In such discussions the issue of biblical source criticism comes to the forefront. From the time of the Enlightenment up to the present day, the authorship and authority of the texts attributed to Moses have been increasingly questioned as their minutiae have been scrutinized and their potential interrelationships investigated. Arguably, the most influential source-critical studies on the Pentateuch and its origins in the past two hundred years have been those of Karl Heinrich Graf and Julius Wellhausen, whose source-critical examinations of the biblical texts resulted in the Graf-Wellhausen Documentary Hypothesis (DH).[9] The DH model proposes four originally separate source strands later combined, interwoven, and redacted to produce the texts that we recognize today as the five books of Moses. Throughout the twentieth century, biblical scholars by and large adhered to, but then began to question or attempt to revise, the DH.[10] In more recent years, scholarly repudiations and refutations of the DH have become much more common.[11]

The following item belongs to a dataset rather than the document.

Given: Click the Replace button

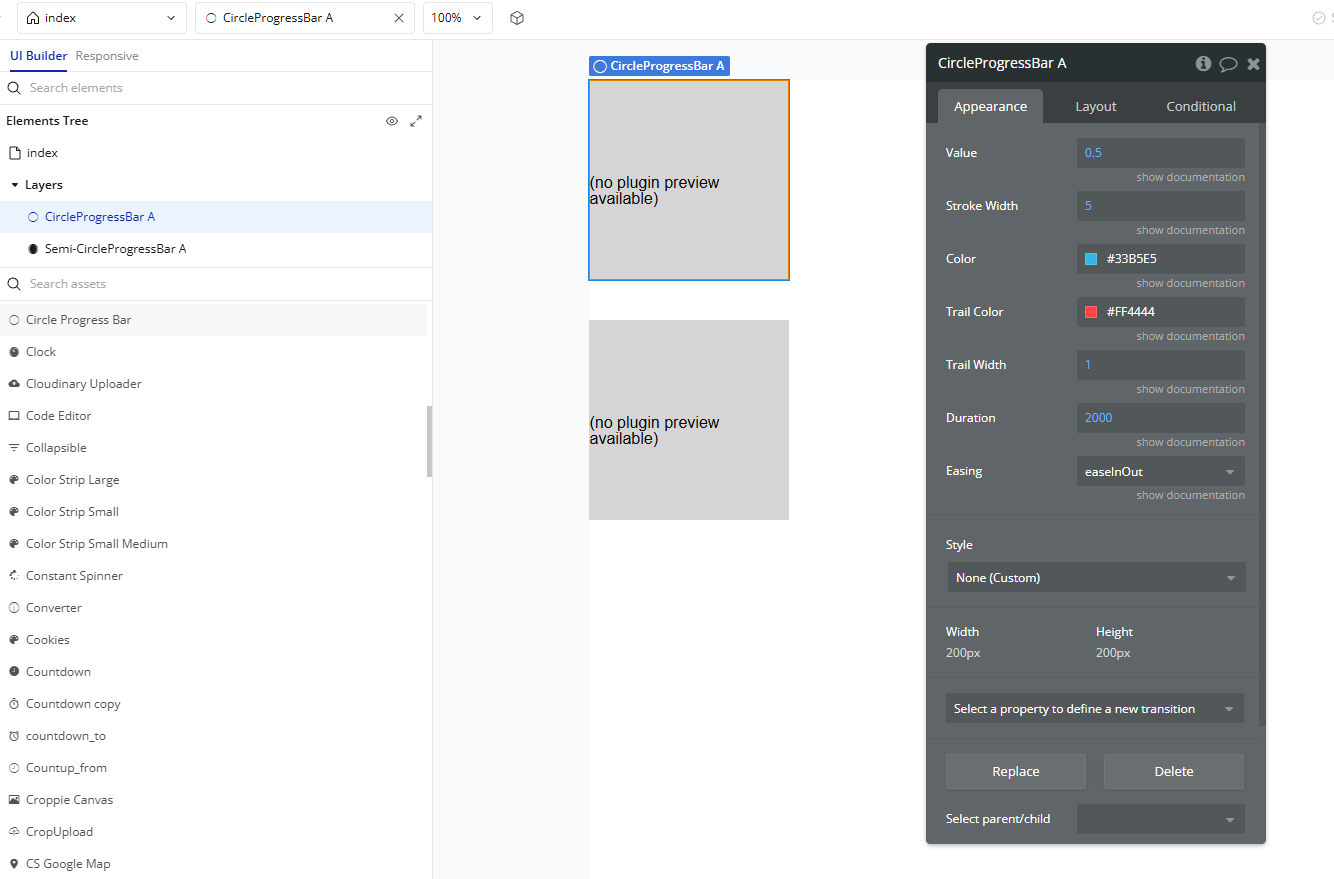Looking at the screenshot, I should (1015, 771).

Bearing on—and ultimately inseparable from—the still-burgeoning source-critical and redaction controversies are the interrelated issues of canon and community. Before achieving their final canonical forms, the biblical texts were shaped by the religious communities that used them. To the canonical critic falls the burden of selecting primacy or authority amid all the variety of competing voices extant within the texts. As Crawford states, “Scriptural texts were produced, compiled, combined, and recombined by and for members of particular faith traditions . . . because the canon itself exerts force on the literary expectations of its audience.”[12] The result has been that various critical approaches have “turned away from the privileging of authorial intent (“what the text meant”) and toward the text itself (“what the text means”).”[13] In its own way, the restoration of ancient truths and translations of ancient scripture through the Prophet Joseph Smith sought to do both. In other words, “what the text meant” and “what the text means” were not treated as mutually exclusive concepts but as historically and perpetually relevant since the word of God transcended temporal bounds. The divine restoration of ancient scripture and revelations effectively lifts the Bible out of the morass it has long been in, offering insights into the elusive past and all the efforts to reconstruct it through scholarly means.

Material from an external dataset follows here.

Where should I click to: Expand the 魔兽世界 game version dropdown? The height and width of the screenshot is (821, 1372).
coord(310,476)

Regarding the ongoing source-critical debate and the absence of scholarly consensus, including the ever-elusive “assured results of critical scholarship,”[14] Kenneth Kitchen stated that “a large amount of inconclusive discussion by biblical scholars in almost two hundred years has established next to nothing with any surety, and has vacillated all the way between extreme conservatism (“Moses wrote all the Pentateuch”) and total nihilism (“There was no Moses, and he left nothing”).”[15] In recognizing the limitations of source criticism and its methods, one need not dismiss it as an important scholarly tool, but it is also important to acknowledge that its use can never fully or irrefutably reconstruct putative sources without corroborating documents, nor should the results of its use ever be considered a final word on any matter or as an end in and of itself, especially when trying to define or challenge the historicity of Moses and his role as a prophetic author and lawgiver.
The Prophet Joseph Smith himself recognized the importance of diachronic redactional issues as they pertained to the transmission and translation of the biblical texts. Refuting the inerrancy of the Bible, he said, “I believe the bible as it read when it came from the pen of the original writers.”[16] From the beginning of this dispensation, Joseph’s statement has relieved the Latter-day Saints of any obligation to embrace an extremely conservative approach to the Bible (i.e., biblical inerrancy) and reflects to some degree what Bible scholars have concluded about the biblical texts. This view also may underscore the need of a Restoration in “the fact that the ground this volume [the Bible] is seeking to cover is not virgin territory.”[17]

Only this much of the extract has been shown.